→ **What is being asked**
How many lines in the listing below contain the string "width"? Reply with the number alone.

→ **Data rows**
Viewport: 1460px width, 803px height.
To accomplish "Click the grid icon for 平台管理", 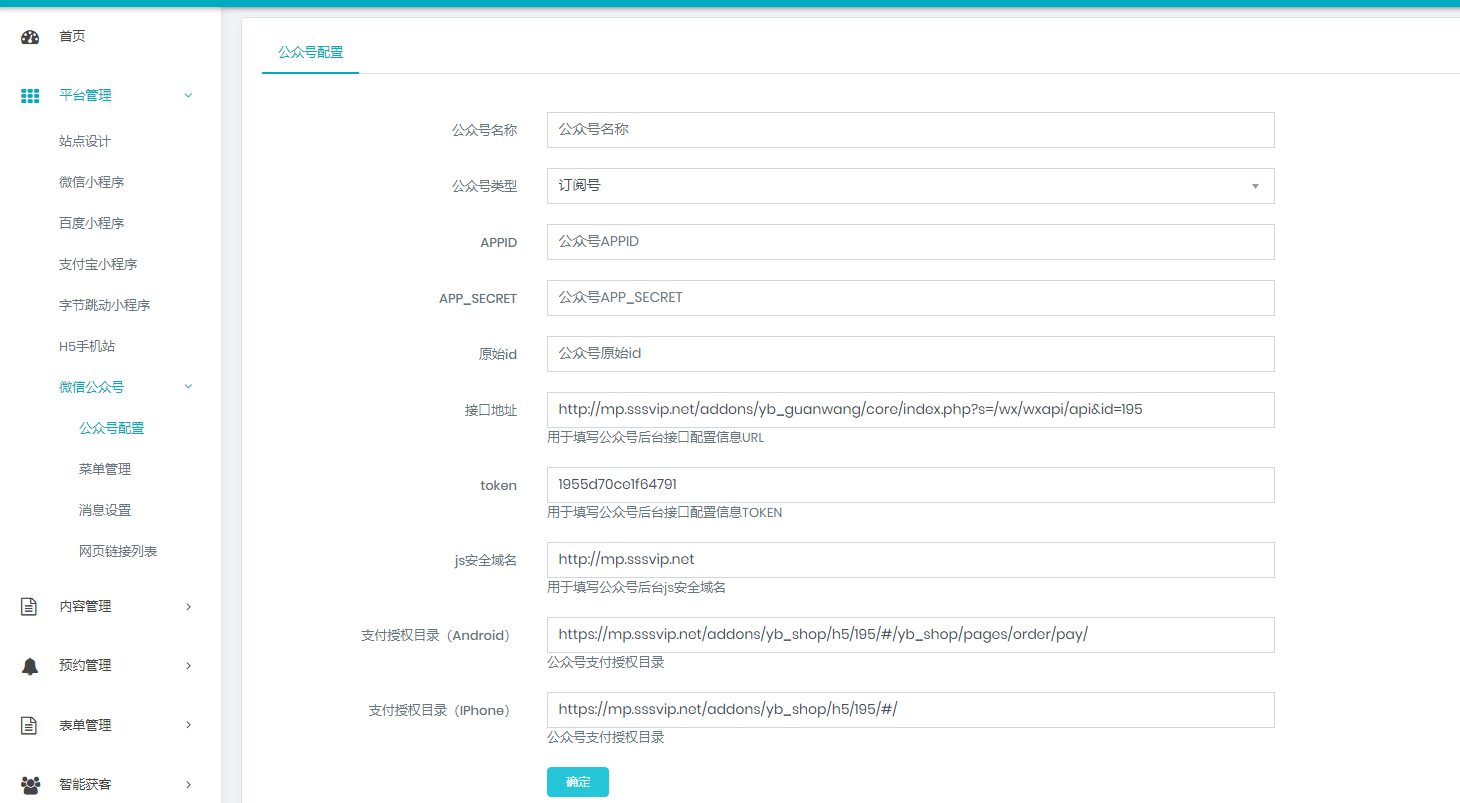I will [x=30, y=96].
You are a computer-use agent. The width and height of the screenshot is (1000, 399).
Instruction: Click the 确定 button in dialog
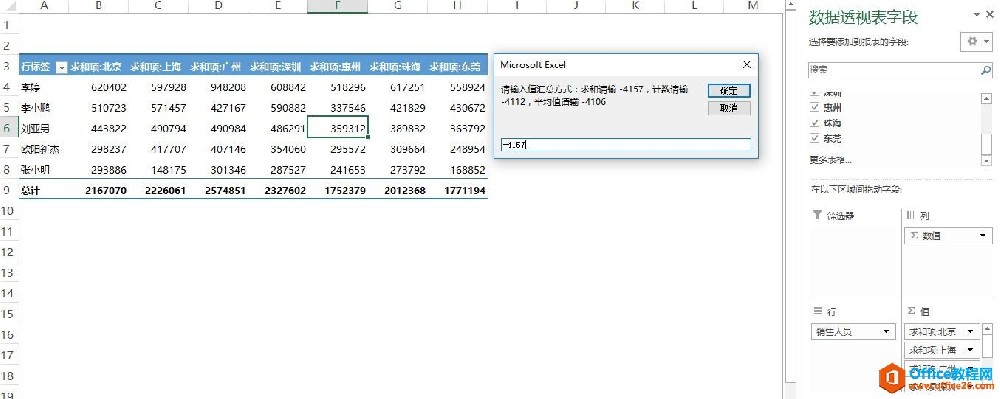[x=729, y=91]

→ **Task result**
2